Task prompt:
Taking the line with "Toggle the image capability button in dialog" as the first and the line with "Task: Open the wrench" as the last, set down exactly every line in that range from the entries below, and no more.

┌─ Records to process

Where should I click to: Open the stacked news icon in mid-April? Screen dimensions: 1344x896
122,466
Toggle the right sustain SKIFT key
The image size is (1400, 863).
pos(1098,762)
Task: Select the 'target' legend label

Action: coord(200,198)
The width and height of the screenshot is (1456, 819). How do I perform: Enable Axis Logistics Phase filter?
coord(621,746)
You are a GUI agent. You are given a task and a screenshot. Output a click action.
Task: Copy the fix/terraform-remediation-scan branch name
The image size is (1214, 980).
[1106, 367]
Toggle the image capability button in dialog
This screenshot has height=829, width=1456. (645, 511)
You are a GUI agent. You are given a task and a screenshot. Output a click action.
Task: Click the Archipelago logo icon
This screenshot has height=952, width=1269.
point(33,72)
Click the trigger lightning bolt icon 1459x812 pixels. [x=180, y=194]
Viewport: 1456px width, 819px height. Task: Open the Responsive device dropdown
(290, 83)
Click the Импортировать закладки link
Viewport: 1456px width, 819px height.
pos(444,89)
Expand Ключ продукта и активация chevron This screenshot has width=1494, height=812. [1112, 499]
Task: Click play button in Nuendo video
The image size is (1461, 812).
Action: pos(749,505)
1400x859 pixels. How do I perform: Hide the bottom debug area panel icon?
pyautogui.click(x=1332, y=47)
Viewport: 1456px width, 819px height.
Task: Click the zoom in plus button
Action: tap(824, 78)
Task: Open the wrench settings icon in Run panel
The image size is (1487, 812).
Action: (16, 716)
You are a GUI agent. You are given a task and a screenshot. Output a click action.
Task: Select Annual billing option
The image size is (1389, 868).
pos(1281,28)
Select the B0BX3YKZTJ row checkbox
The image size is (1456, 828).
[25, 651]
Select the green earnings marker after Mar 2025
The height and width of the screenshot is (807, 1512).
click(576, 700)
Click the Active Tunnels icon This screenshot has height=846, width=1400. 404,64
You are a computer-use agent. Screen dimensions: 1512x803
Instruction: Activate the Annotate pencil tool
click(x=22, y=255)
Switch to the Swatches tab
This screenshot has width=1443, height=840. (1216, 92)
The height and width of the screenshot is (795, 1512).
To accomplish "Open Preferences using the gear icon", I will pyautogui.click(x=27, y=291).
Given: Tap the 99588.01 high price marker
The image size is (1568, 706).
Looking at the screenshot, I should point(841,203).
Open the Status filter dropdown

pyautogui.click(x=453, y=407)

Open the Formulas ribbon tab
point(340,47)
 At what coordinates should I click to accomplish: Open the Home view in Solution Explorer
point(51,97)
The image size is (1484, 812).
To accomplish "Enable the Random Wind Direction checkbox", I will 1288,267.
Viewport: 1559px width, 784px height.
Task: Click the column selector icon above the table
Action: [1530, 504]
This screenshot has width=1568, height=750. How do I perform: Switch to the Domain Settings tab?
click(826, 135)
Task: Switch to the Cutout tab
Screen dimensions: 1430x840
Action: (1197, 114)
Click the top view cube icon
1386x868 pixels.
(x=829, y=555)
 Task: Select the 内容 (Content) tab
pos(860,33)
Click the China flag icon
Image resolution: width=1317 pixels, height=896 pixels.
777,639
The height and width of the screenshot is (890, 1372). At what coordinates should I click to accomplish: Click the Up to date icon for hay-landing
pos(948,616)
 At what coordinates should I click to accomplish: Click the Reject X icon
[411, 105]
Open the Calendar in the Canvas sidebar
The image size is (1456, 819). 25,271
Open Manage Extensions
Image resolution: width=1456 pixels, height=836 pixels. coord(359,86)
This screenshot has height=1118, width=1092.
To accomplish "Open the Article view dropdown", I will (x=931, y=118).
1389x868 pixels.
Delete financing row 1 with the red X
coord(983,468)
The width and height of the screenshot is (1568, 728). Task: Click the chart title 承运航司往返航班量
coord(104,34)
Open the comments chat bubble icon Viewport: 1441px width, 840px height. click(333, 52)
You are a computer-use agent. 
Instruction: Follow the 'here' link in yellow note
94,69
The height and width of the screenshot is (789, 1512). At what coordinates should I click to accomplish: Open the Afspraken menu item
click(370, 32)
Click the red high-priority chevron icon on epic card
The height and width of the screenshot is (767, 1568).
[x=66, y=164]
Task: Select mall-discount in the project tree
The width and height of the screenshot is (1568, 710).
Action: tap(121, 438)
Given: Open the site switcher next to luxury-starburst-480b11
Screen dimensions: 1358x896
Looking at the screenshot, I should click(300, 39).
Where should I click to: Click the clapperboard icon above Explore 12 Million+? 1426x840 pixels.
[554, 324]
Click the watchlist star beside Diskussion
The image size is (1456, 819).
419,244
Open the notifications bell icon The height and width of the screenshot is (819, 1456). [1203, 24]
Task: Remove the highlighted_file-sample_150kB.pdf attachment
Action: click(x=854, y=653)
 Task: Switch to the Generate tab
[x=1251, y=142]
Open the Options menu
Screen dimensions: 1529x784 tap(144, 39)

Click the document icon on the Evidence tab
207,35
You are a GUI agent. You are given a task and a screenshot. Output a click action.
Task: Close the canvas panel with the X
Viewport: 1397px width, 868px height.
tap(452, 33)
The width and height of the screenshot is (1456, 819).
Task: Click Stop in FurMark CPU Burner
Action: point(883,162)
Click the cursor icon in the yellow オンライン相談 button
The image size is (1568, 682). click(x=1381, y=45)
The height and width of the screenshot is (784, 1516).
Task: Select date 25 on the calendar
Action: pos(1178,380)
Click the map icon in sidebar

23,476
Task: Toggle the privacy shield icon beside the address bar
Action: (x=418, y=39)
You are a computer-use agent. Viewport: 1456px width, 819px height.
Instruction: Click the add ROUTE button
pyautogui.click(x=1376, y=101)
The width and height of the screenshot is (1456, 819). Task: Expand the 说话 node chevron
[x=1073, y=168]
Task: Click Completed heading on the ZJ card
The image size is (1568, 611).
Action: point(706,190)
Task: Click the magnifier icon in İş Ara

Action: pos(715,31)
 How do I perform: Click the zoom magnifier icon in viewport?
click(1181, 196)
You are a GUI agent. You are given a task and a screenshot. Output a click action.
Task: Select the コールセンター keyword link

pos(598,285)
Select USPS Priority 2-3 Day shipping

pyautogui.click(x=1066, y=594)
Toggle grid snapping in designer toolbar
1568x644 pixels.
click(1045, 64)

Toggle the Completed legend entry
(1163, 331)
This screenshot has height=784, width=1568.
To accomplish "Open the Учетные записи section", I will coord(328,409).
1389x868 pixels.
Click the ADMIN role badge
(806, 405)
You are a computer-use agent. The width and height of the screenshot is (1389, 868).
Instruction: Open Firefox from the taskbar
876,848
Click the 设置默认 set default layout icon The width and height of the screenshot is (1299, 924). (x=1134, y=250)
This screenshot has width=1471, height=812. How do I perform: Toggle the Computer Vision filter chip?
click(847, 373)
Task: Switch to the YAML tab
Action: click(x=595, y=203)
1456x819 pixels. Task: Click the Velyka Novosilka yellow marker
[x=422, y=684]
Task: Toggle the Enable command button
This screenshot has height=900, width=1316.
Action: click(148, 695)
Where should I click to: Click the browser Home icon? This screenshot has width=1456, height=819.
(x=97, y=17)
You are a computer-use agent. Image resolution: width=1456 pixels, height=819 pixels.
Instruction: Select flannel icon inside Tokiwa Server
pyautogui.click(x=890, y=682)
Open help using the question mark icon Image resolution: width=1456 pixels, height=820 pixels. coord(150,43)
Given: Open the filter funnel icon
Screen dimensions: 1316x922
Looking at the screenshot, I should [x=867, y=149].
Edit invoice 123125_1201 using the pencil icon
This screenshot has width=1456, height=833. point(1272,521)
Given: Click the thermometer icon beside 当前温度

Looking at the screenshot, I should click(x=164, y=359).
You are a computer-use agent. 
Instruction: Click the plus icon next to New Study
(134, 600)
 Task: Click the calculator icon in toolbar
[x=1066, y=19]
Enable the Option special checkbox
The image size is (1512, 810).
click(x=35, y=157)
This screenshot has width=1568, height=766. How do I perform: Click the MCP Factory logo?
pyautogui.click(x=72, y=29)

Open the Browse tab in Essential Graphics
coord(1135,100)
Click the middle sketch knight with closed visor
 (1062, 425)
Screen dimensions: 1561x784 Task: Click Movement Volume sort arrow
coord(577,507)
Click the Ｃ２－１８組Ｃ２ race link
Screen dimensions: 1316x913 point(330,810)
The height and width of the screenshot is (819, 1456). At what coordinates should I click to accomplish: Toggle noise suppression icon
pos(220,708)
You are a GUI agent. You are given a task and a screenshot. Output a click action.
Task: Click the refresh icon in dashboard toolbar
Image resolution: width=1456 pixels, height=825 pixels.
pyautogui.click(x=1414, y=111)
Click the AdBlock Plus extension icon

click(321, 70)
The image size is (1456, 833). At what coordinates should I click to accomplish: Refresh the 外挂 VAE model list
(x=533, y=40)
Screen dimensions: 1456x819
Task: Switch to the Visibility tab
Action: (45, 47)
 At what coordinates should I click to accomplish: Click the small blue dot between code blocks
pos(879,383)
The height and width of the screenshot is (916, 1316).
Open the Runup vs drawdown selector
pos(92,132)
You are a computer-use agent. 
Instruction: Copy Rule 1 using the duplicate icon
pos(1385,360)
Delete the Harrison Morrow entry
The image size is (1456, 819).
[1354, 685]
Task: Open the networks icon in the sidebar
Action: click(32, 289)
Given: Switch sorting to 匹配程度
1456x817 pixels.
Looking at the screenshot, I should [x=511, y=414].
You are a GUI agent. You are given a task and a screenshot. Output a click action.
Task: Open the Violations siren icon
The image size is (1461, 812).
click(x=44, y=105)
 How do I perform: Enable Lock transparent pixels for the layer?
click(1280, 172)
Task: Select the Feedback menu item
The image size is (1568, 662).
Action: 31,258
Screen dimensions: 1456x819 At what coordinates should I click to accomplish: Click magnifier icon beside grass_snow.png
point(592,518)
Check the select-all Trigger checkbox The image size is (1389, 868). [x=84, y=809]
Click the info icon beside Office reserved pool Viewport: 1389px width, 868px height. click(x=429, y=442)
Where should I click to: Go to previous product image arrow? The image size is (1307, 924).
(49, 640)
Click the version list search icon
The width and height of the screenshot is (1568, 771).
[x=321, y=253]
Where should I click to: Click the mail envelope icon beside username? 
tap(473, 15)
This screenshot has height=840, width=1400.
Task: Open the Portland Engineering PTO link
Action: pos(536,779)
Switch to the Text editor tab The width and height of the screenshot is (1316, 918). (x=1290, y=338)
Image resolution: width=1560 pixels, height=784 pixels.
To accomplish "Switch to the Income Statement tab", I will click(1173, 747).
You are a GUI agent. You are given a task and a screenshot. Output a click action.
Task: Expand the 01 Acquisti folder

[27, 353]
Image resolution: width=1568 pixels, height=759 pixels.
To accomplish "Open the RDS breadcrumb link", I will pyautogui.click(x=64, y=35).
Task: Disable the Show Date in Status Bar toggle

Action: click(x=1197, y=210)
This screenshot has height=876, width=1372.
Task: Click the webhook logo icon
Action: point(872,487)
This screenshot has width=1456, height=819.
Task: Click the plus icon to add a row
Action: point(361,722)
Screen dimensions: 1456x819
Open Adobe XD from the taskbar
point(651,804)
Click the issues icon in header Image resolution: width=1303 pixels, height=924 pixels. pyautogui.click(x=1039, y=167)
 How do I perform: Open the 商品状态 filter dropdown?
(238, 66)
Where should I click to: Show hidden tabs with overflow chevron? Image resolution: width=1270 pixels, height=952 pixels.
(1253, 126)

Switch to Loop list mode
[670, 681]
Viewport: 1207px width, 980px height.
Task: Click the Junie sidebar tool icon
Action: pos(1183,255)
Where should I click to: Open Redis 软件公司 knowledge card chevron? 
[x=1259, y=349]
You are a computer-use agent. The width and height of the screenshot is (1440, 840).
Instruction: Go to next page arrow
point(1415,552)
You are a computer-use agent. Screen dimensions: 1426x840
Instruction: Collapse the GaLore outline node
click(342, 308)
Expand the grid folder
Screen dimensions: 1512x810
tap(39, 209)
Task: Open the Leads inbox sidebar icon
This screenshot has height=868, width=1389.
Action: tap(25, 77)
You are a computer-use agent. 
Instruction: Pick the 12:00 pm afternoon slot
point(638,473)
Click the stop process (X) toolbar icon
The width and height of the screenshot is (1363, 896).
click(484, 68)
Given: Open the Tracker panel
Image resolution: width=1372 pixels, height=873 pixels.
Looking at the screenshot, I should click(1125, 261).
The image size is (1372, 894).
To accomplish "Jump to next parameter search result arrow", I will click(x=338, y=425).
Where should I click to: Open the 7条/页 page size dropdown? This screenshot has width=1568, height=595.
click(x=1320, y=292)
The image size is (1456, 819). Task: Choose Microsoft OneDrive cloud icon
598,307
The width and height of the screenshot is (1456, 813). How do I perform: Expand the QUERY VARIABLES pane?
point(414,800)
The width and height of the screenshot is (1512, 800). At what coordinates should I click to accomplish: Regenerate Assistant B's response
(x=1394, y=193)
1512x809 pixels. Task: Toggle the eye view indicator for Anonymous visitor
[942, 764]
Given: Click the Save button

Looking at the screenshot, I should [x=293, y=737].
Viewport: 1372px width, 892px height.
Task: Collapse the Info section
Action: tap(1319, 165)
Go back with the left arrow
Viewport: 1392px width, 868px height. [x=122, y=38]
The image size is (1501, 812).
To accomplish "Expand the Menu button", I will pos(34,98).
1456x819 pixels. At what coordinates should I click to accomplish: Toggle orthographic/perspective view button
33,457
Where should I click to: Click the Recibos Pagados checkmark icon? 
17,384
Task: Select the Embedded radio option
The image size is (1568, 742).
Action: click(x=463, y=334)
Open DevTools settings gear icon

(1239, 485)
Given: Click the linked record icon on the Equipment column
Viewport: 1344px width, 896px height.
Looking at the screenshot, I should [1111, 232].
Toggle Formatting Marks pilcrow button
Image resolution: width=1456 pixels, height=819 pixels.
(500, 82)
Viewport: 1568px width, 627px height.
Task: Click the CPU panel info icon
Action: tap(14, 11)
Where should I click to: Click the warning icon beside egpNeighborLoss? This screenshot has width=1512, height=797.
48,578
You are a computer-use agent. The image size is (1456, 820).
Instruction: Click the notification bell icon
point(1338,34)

└─

Response:
Toggle the image capability button in dialog
This screenshot has height=829, width=1456. (645, 511)
You are a GUI agent. You are given a task and a screenshot. Output a click action.
Task: Click the Archipelago logo icon
This screenshot has height=952, width=1269.
point(33,72)
Click the trigger lightning bolt icon 1459x812 pixels. [x=180, y=194]
Viewport: 1456px width, 819px height. Task: Open the Responsive device dropdown
(290, 83)
Click the Импортировать закладки link
Viewport: 1456px width, 819px height.
pos(444,89)
Expand Ключ продукта и активация chevron This screenshot has width=1494, height=812. [1112, 499]
Task: Click play button in Nuendo video
The image size is (1461, 812).
Action: pos(749,505)
1400x859 pixels. How do I perform: Hide the bottom debug area panel icon?
pyautogui.click(x=1332, y=47)
Viewport: 1456px width, 819px height.
Task: Click the zoom in plus button
Action: tap(824, 78)
Task: Open the wrench settings icon in Run panel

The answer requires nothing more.